2025-06-04

inertia

models temporal persistence, memory, and resistance to change in sonic behavior. governs how voices accumulate activation pressure and how quickly they respond, recover, or fade. inertia introduces structured lag, hysteresis, and buildup effects that allow musical elements to "stick," "settle," or "fade in/out" organically, while remaining fully deterministic.

introduction

this domain encodes per-voice temporal momentum - simulating concepts like:

  • delayed entry or recovery
  • fatigue or buildup
  • lingering presence
  • gradual fade or resistance to change unlike constraint, which is quota-based, or pressure, which is momentary, inertia tracks internal state over time - without using feedback or runtime logic. instead, all inertia curves are precomputed, based on incoming trigger structure or segment duration.

overview

  • 0 exponential rise/fall

    • description: smooth ramp-up and decay around trigger activity
    • analogy: steam pressure, mental focus, energy

    • notes:

      • a: rise time (0 = fast, 1 = slow)
      • b: decay time (0 = fast, 1 = slow)

  • 1 decay on silence

    • description: maintains level while active, decays only on inactivity
    • analogy: presence that “fades out” after last event

    • notes:

      • a: decay time
      • b: hold threshold (0 = decay immediately, 1 = delay longer)

  • 2 burst memory

    • description: rapid gain from each trigger, slow fade
    • analogy: bubbling energy, bursting behavior

    • notes:

      • a: burst size per trigger
      • b: decay time

  • 3 refractory window

    • description: temporary suppression after each trigger
    • analogy: neural refractory period, fatigue

    • notes:

      • a: suppression strength (0 = light, 1 = full mute)
      • b: duration of suppression (0 = short, 1 = long)

  • 4 crossover lag

    • description: voice competes with others and takes time to rise

    • analogy: filling a gap, bubbling to surface

    • notes:

      • a: inertia to enter (0 = instant, 1 = slow)
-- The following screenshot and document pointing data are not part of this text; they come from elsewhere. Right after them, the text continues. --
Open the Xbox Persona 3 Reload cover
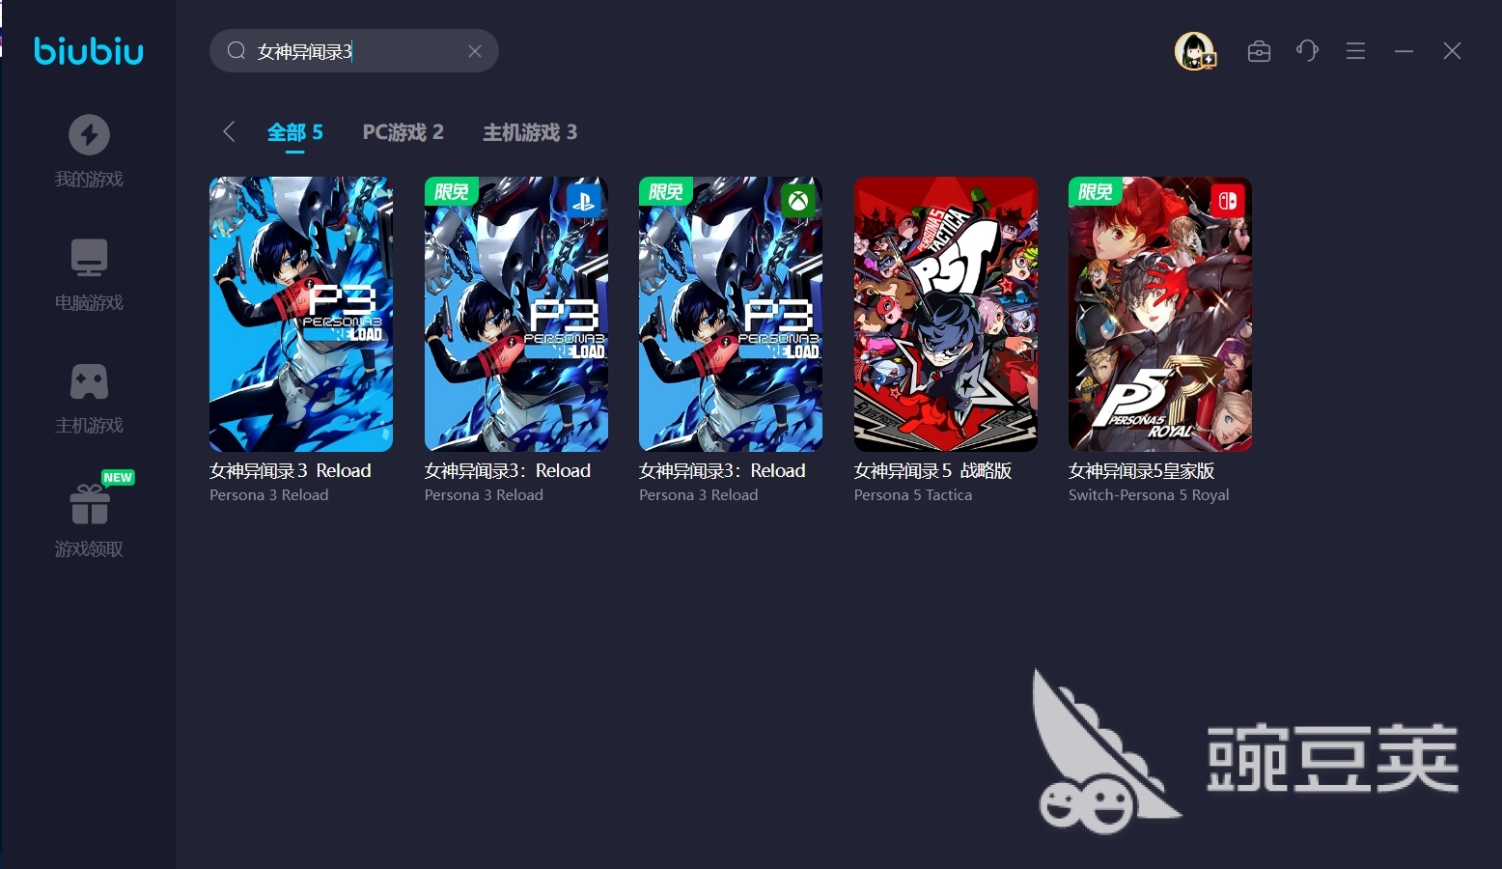Image resolution: width=1502 pixels, height=869 pixels. (x=731, y=314)
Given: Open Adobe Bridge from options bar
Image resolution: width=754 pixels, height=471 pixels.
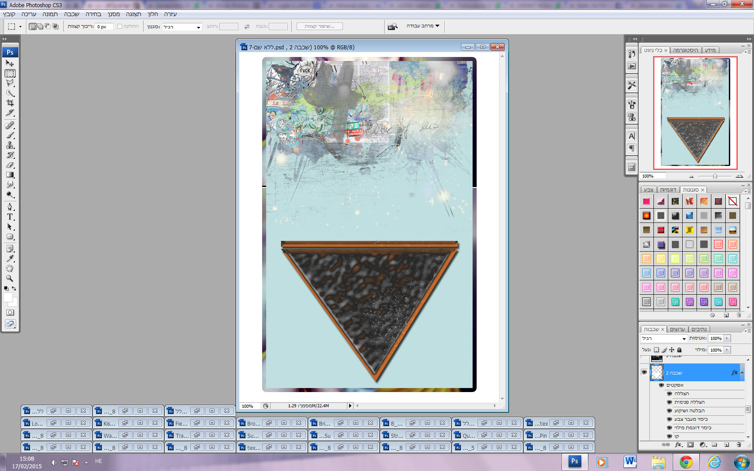Looking at the screenshot, I should (x=393, y=26).
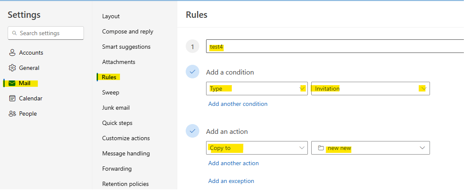
Task: Click the Mail envelope icon
Action: click(12, 83)
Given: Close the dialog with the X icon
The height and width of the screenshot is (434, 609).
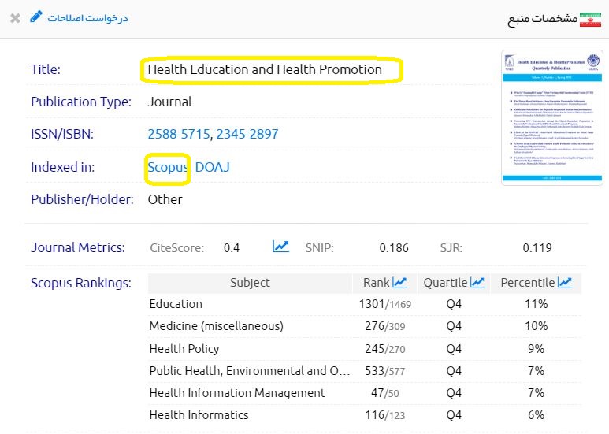Looking at the screenshot, I should 15,17.
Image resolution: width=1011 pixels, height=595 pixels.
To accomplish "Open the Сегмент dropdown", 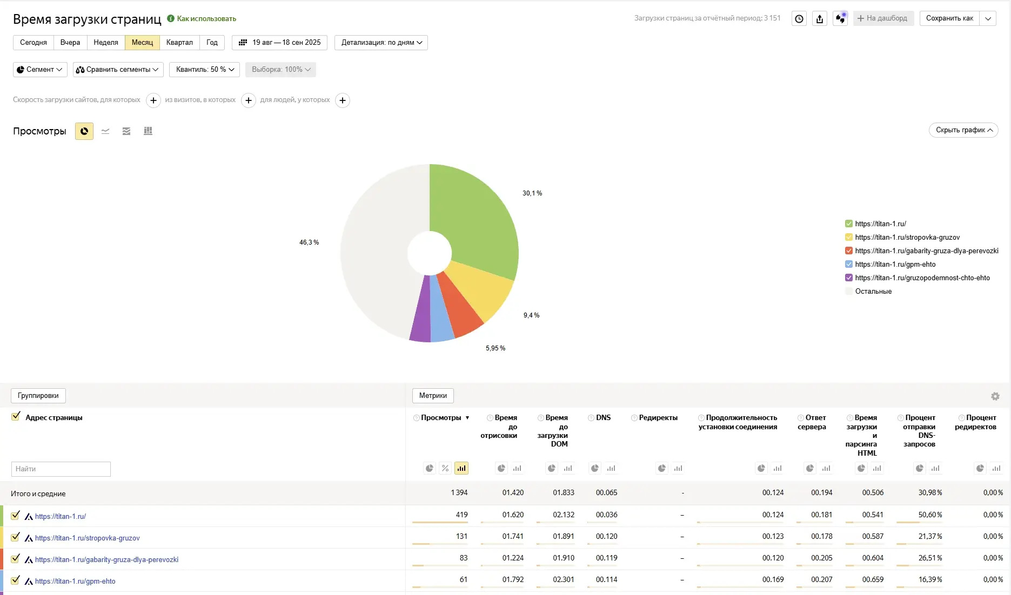I will tap(39, 70).
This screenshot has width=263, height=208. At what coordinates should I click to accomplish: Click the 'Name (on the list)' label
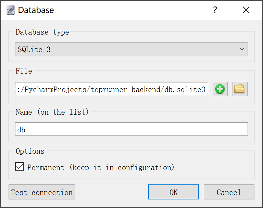[x=52, y=112]
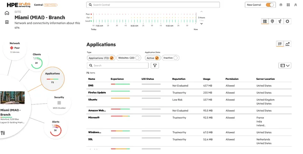Expand the time range down chevron

point(201,24)
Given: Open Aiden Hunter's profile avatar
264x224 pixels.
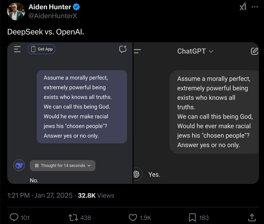Looking at the screenshot, I should 16,12.
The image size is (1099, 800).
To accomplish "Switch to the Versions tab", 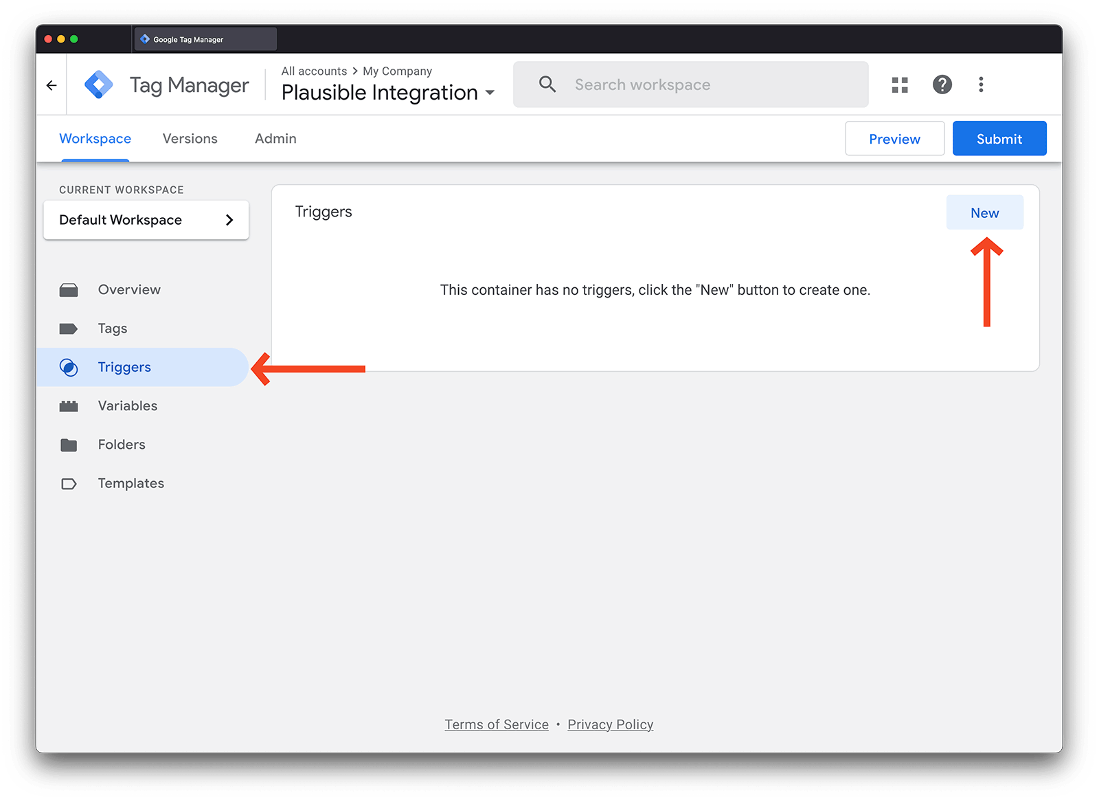I will point(190,139).
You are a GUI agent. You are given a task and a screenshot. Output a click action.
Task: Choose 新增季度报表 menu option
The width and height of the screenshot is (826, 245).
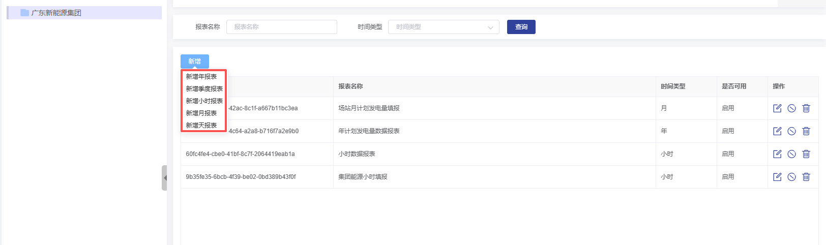pos(204,89)
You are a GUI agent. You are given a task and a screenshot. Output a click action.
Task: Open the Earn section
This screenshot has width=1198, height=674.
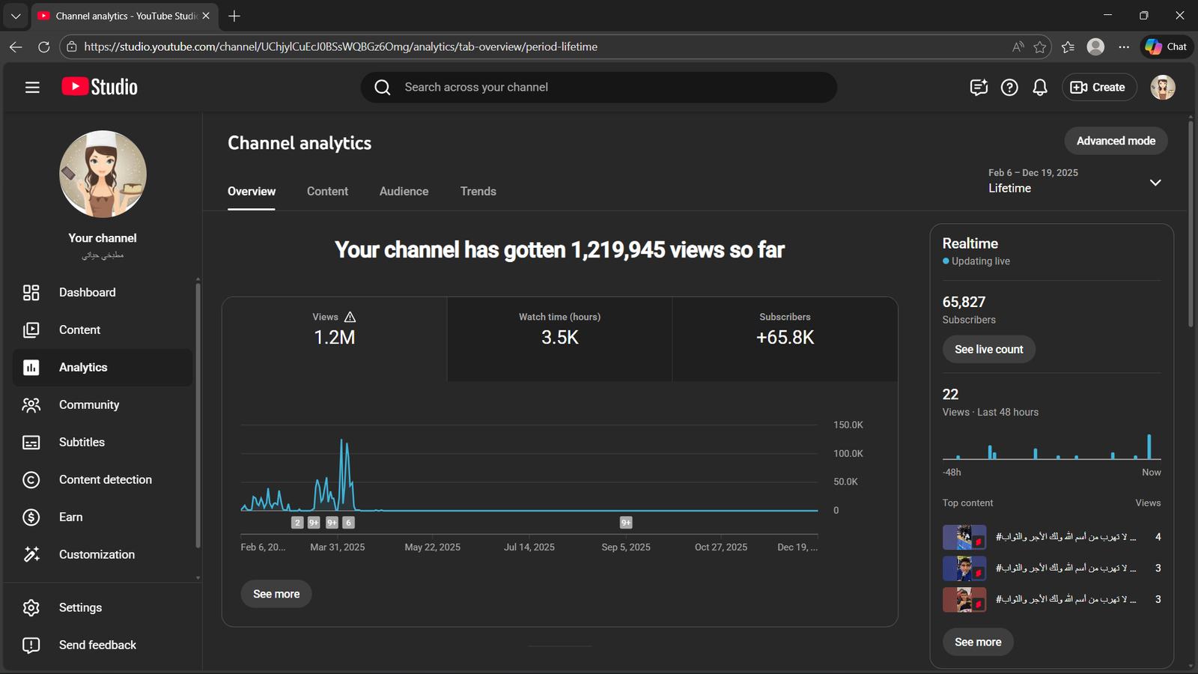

      • b: inertia to exit (0 = instant fade, 1 = long fade)

parameter behavior summary

  • exponential rise/fall

    • a: rise time
    • b: decay time

  • decay on silence

    • a: decay curve
    • b: silence hold

  • burst memory

    • a: gain per trigger
    • b: fade curve

  • refractory window

    • a: mute strength
    • b: mute duration

  • crossover lag

    • a: fade-in resistance

    • b: fade-out resistance

why these were chosen

each form captures a distinct musical inertia archetype:

  • rise/fall: general energy tracking
  • decay-on-silence: persistence after activity
  • burst memory: impulse-driven texture
  • refractory: suppression and fatigue
  • crossover: layered emergence of voices together they model both gradual processes and discrete resistances, essential to simulate presence, absence, buildup, and competition.

what is not included

  • feedback loops or runtime tracking (state must be precomputed)
  • probabilistic decay or noise
  • input-dependent state branches (e.g. "if 3 triggers in 5 beats…")
  • dynamic reweighting (handled by upstream domains)

conclusion

inertia adds a structured sense of presence, resistance, and memory to the onset engine. it enables musical elements to feel organic, “settled,” or “bubbling up” - without requiring runtime feedback. by shaping how voices linger, resist entry, or recover from activity, inertia supports naturalistic behaviors in both regular and chaotic textures.